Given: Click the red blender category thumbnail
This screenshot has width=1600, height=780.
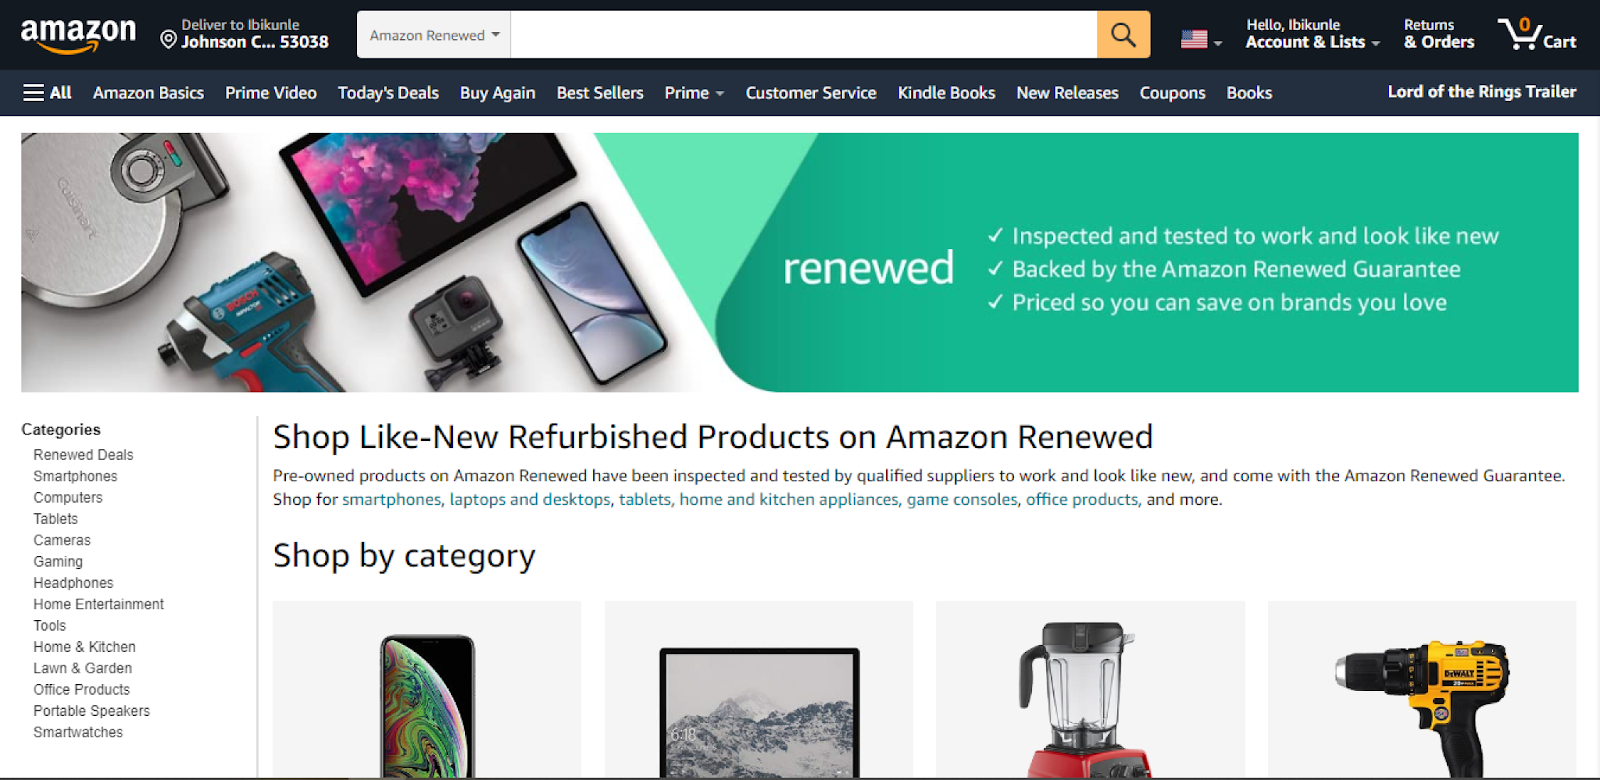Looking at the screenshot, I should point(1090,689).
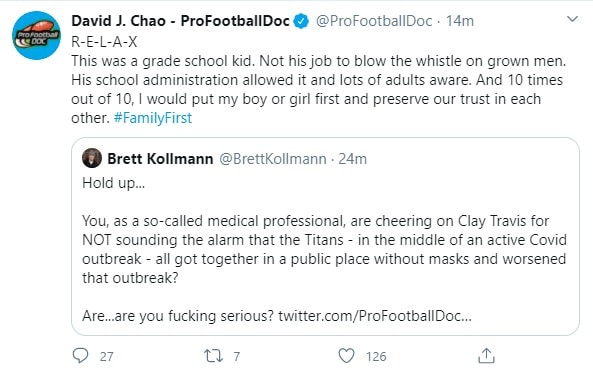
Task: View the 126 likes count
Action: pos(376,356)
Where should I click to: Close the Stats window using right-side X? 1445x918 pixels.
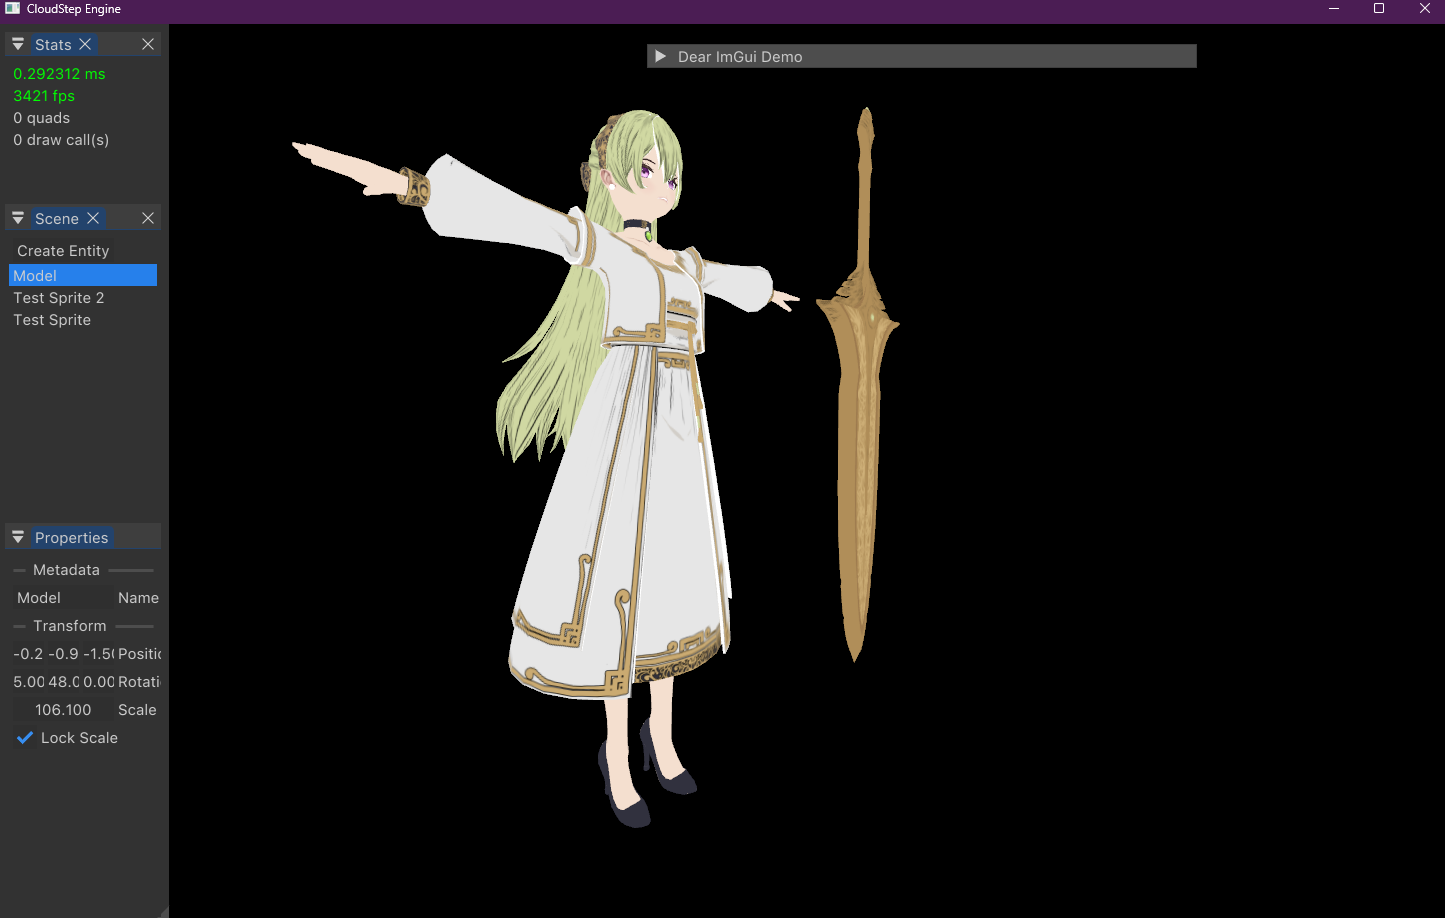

■ **Work to be completed**
Retype every entry exactly, but keep the pictures out of your copy.

■ **Result**
Given: Click the red blender category thumbnail
This screenshot has width=1600, height=780.
Looking at the screenshot, I should point(1090,689).
Task: View the 126 likes count
Action: pos(376,356)
Where should I click to: Close the Stats window using right-side X? 1445x918 pixels.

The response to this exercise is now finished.